## Assigned task
With the images removed, return every line below exactly as it reads.
Records supplied section start
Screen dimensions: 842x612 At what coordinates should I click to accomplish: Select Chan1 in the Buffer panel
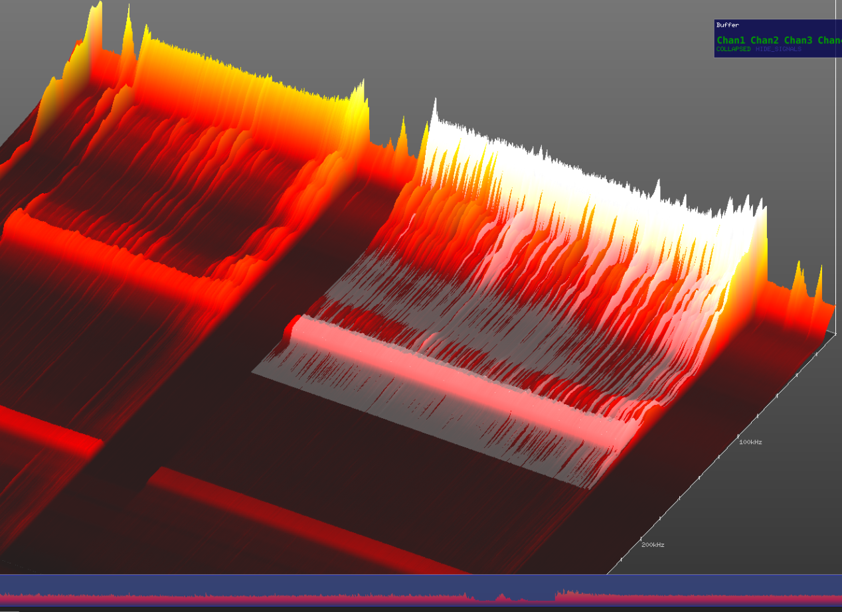point(731,40)
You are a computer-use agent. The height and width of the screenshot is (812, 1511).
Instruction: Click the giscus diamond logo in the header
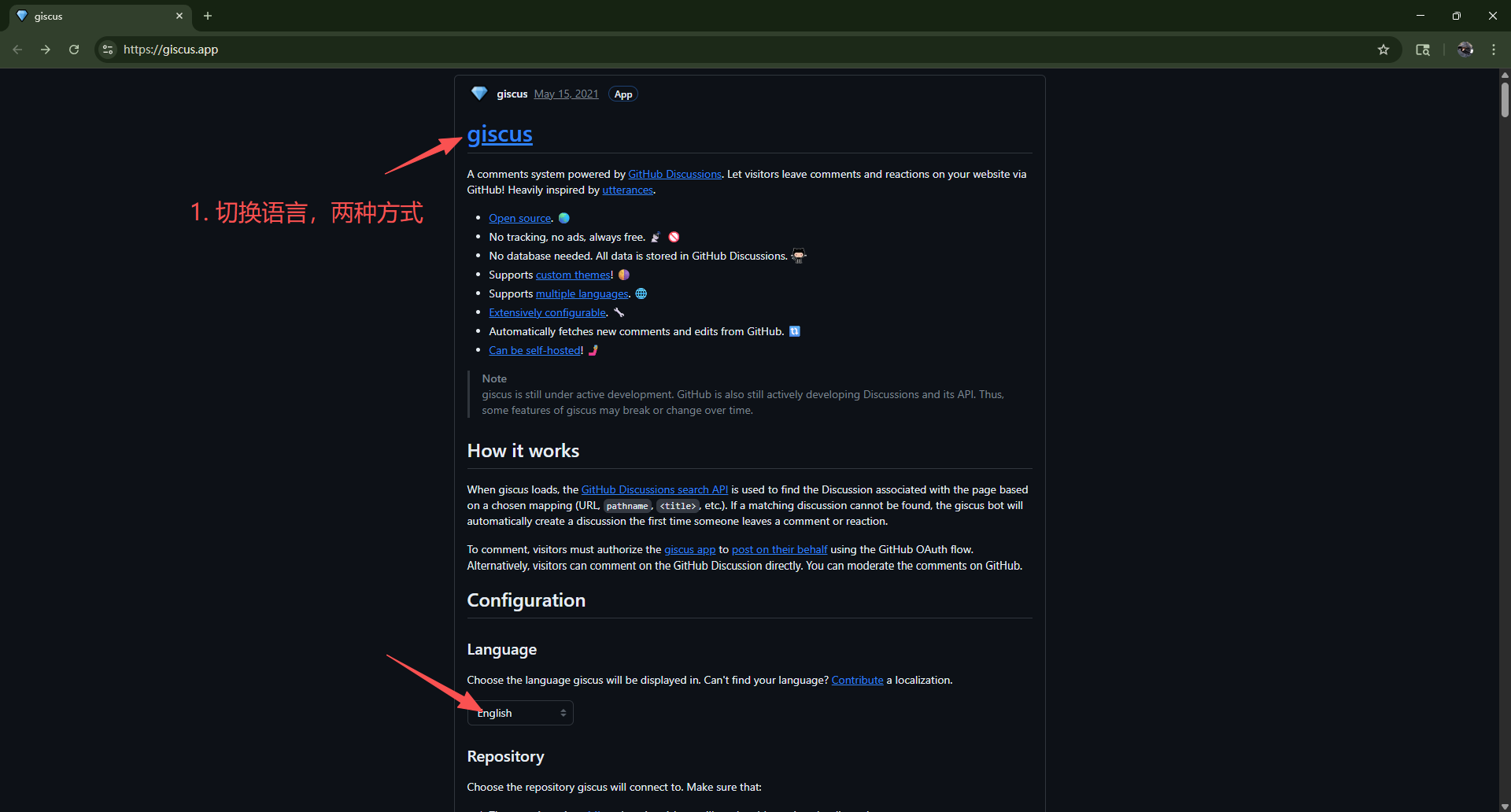(x=478, y=94)
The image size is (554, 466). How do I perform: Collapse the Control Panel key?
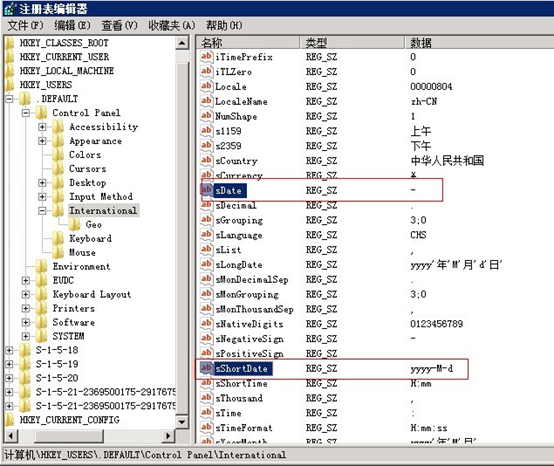click(25, 113)
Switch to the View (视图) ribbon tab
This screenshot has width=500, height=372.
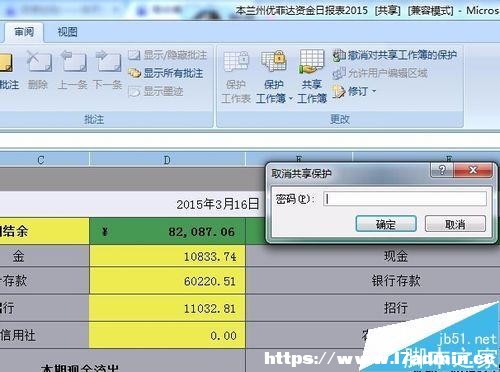[x=67, y=32]
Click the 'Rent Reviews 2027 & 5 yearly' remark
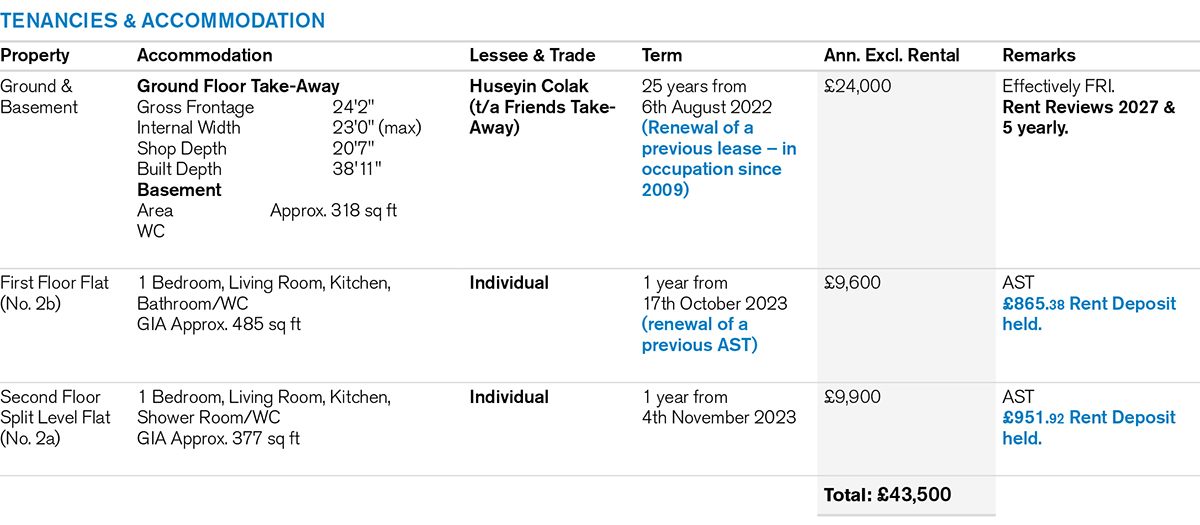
Records supplied section end
## Task answer
Screen dimensions: 842x612 At what coordinates should I click to accomplish: Select Chan1 in the Buffer panel
point(731,40)
You are a computer-use agent. The height and width of the screenshot is (812, 1511).
Instruction: Click the giscus diamond logo in the header
(x=478, y=94)
The image size is (554, 466). How do I perform: Collapse the Control Panel key?
click(25, 113)
Switch to the View (视图) ribbon tab
This screenshot has width=500, height=372.
[x=67, y=32]
Click the 'Rent Reviews 2027 & 5 yearly' remark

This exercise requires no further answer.